Philip Miller, Refuse the Hour
A conversation plus musical illustrations with South African composer Philip Miller, a longtime collaborator of the artist and compatriot William Kentridge as they mounted their multimedia extravaganza as part of BAM's 2015 Next Wave Festival. Aside from this big show, the two have some wonderful miniatures called Paper Music with delightful animations by Kentridge that you can see on YouTube. He also gives an interesting analysis of the art and music scene in South Africa,
In Refuse the Hour, Kentridge delivers an elliptical lecture-performance on the nature of temporality in front of giant on-stage metronomes and with a cast of 12 dancers, musicians, performers, and vocalists. Miller’s compositions underscore this lecture-performance by playfully exploring the different ways in which time manifests in music — from re-imagining the singing of Berlioz’s Le Spectre de la Rose in reverse, to colliding out-of-sync metronomes with frenetic African drumming.
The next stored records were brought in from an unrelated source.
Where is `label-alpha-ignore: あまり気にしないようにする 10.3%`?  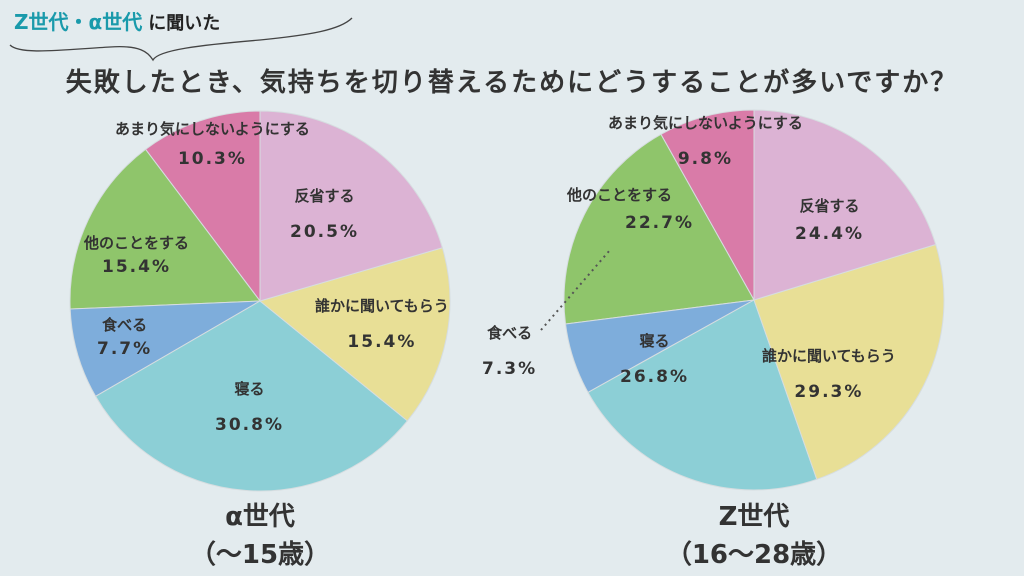 label-alpha-ignore: あまり気にしないようにする 10.3% is located at coordinates (212, 144).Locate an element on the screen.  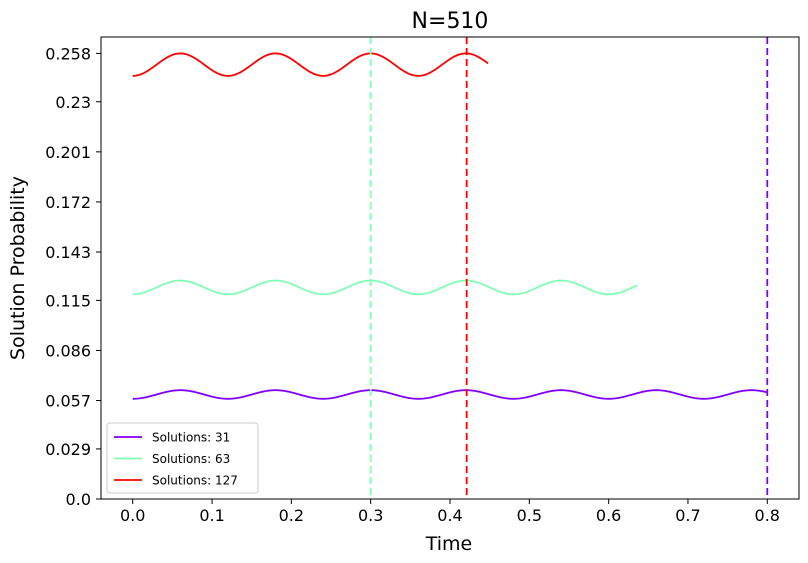
y-tick-label: 0.23 is located at coordinates (73, 102). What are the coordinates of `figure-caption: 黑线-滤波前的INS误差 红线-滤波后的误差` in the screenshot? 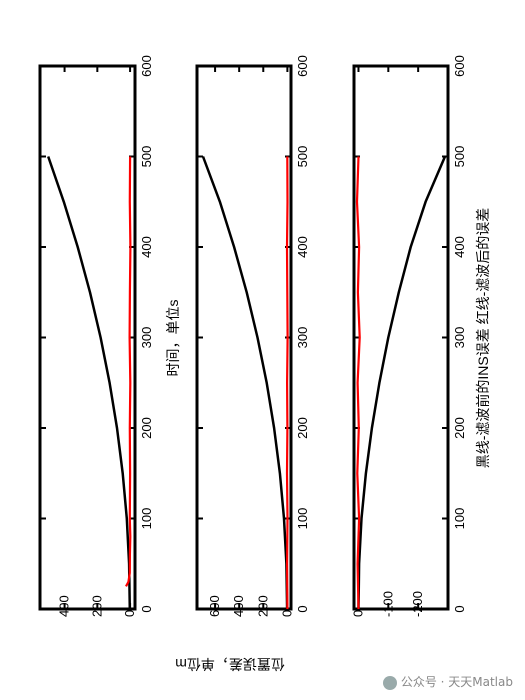 It's located at (483, 338).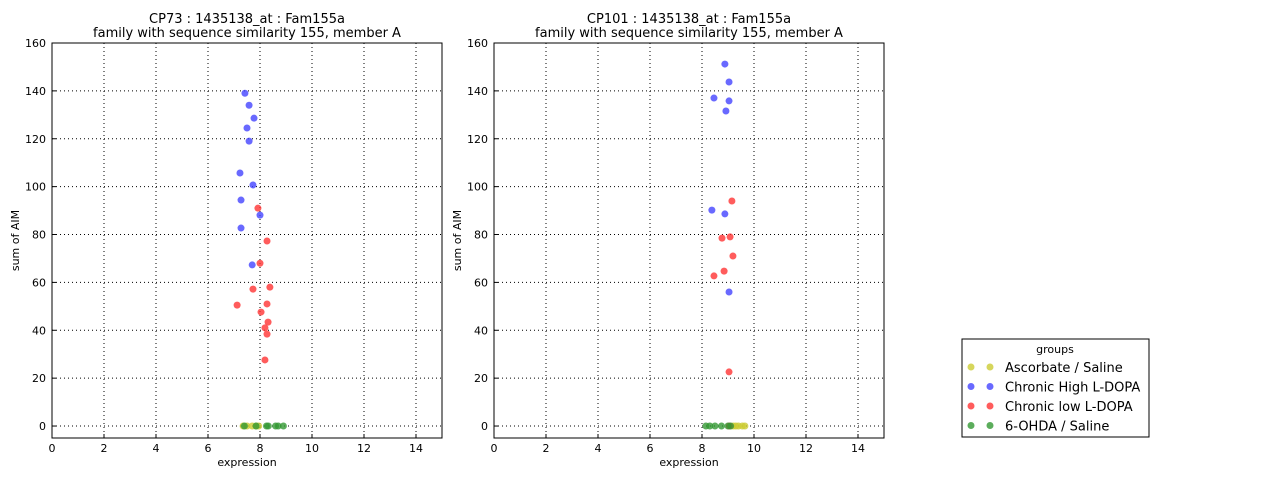  I want to click on chart-title: CP73 : 1435138_at : Fam155a, so click(247, 20).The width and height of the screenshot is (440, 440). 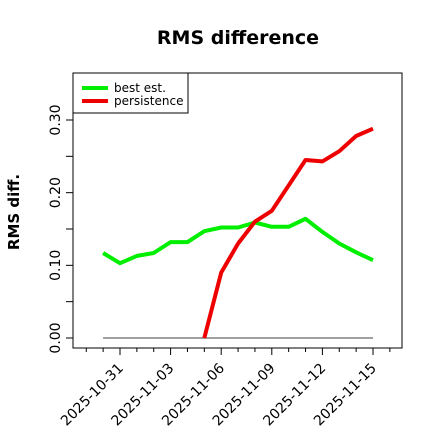 I want to click on legend: best est. persistence, so click(x=130, y=93).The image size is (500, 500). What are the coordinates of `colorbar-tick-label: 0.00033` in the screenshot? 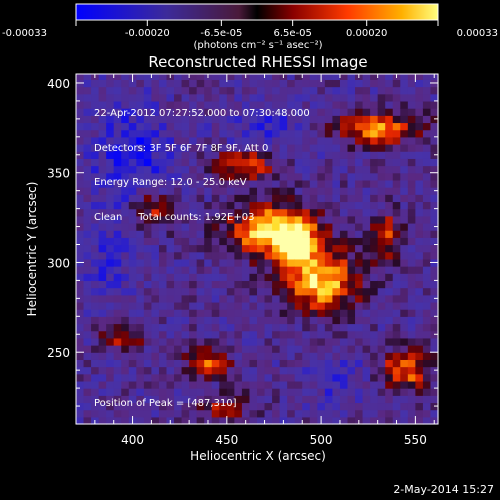 It's located at (478, 34).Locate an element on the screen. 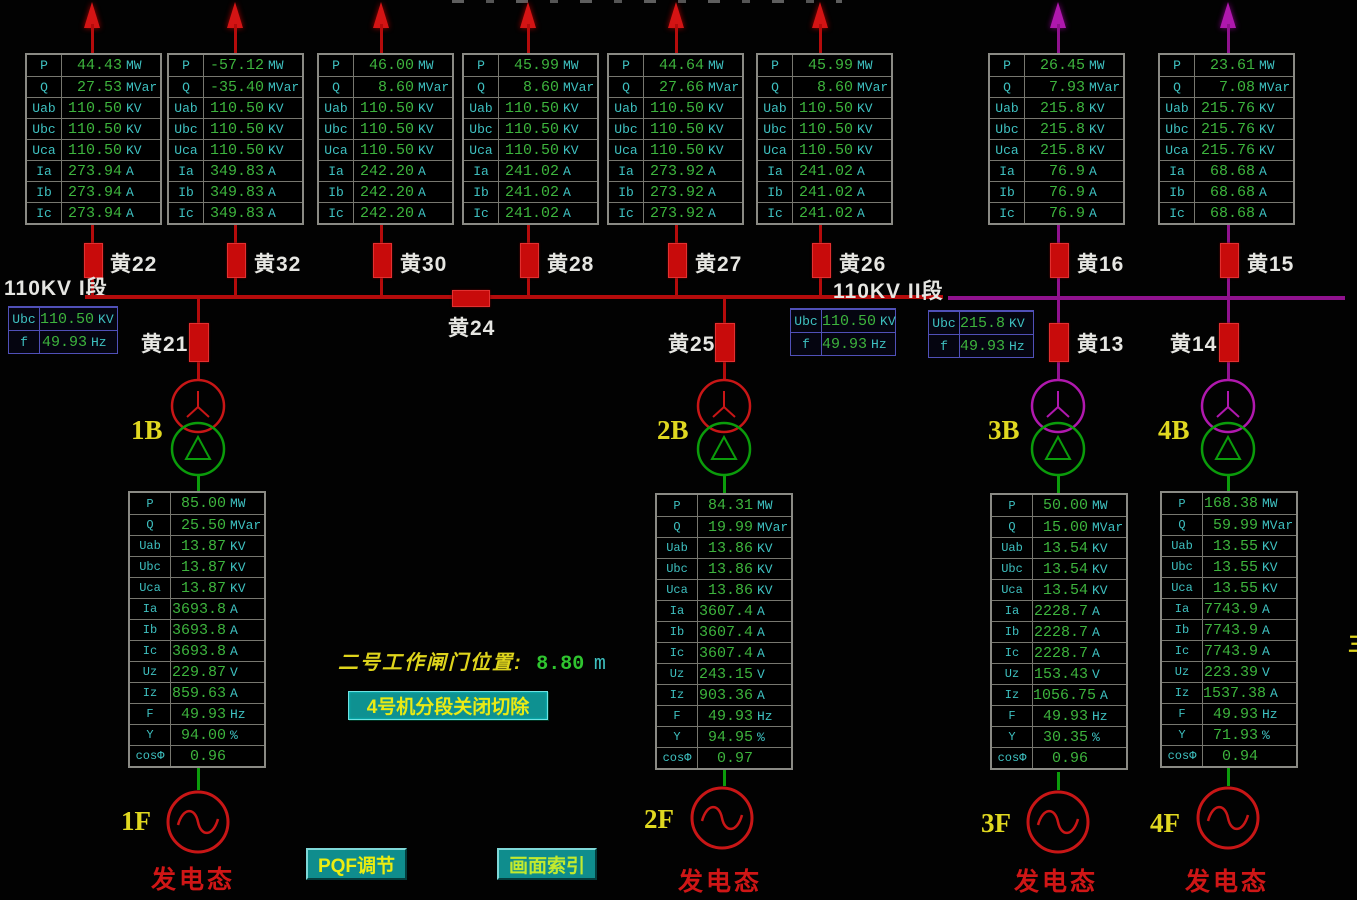 This screenshot has width=1357, height=900. measure-row: f 49.93 Hz is located at coordinates (843, 344).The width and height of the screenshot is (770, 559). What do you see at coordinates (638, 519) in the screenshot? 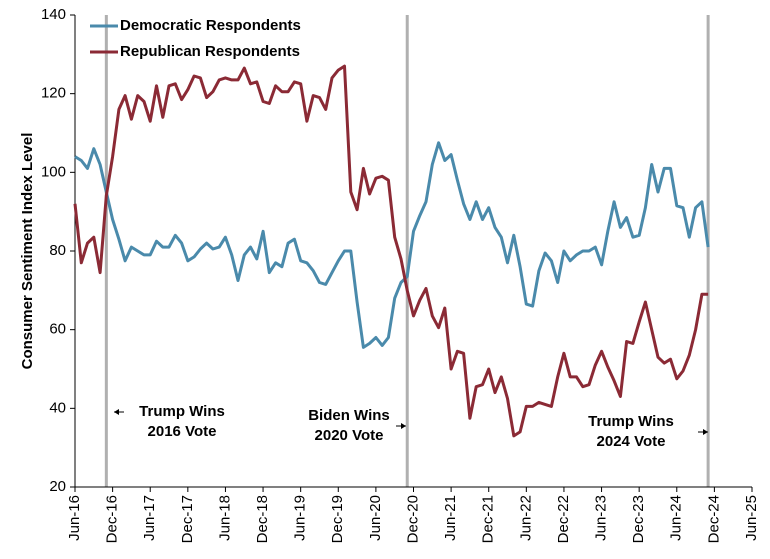
I see `x-tick-label: Dec-23` at bounding box center [638, 519].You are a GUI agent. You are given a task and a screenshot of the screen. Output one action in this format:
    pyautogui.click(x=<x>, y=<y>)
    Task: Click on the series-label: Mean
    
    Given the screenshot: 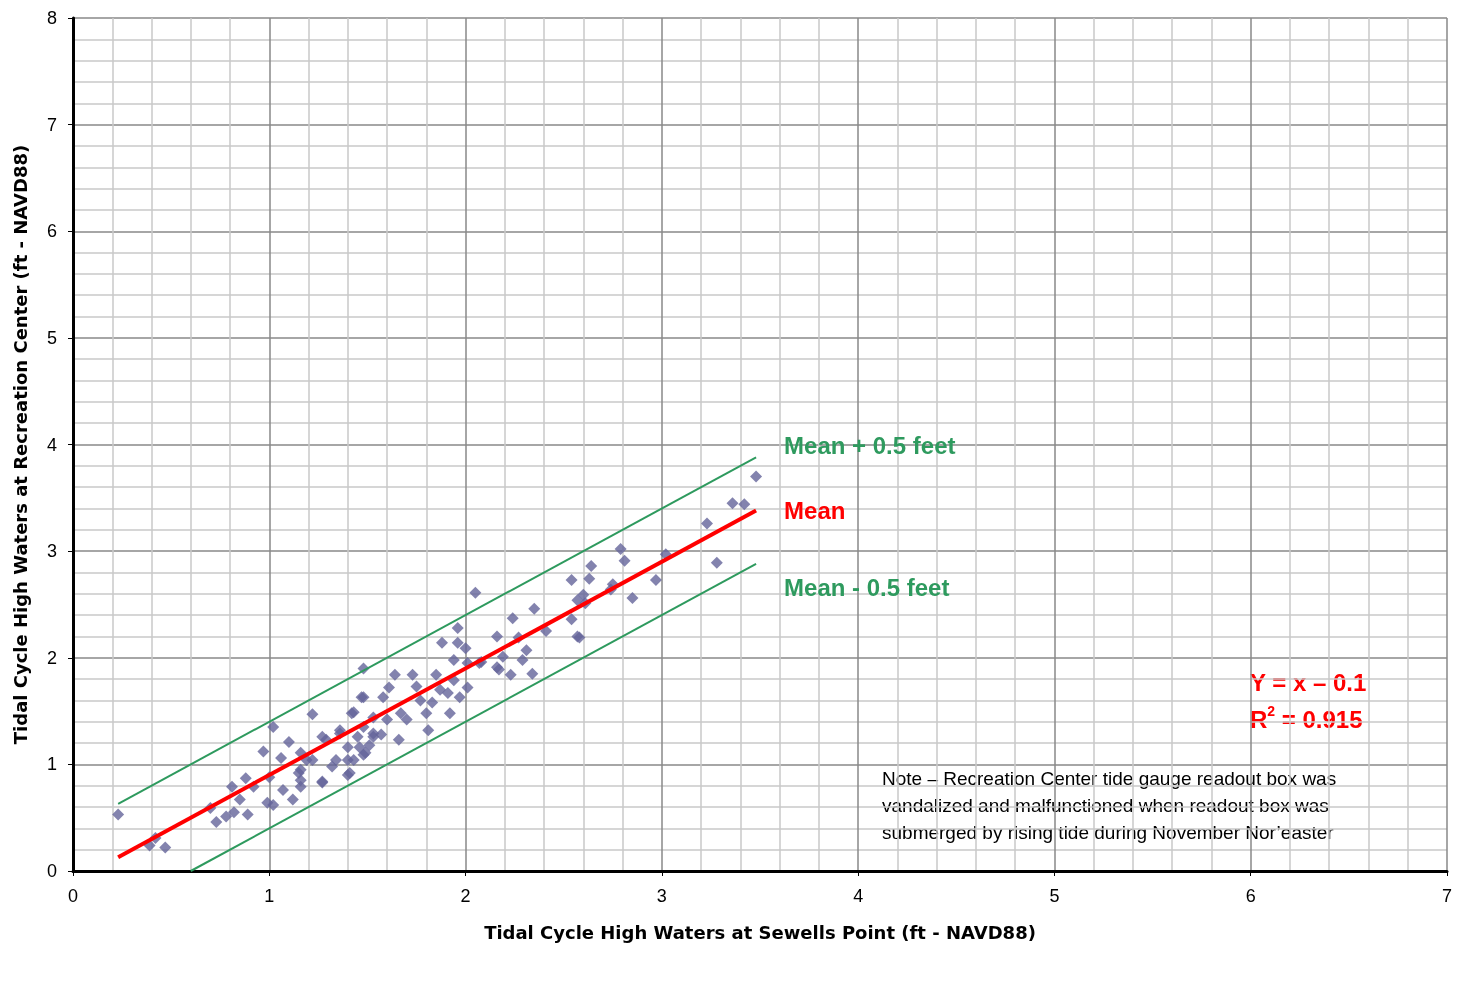 What is the action you would take?
    pyautogui.click(x=815, y=511)
     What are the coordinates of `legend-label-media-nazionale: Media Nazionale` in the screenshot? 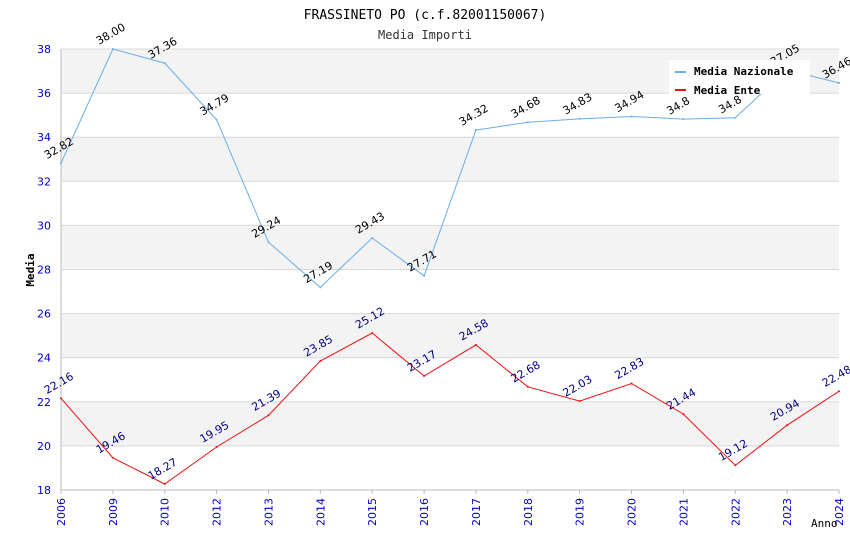 It's located at (744, 72).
Miller and Kentridge began their artistic partnership in 1993 with the film Felix in Exile — part of Kentridge’s celebrated Soho Eckstein series for which Miller wrote the music. The artists have since collaborated on many projects, including I am not me, the horse is not mine (2012) at the Tate Modern and the installation The Refusal of Time, at the Metropolitan Museum of Art and documenta 13.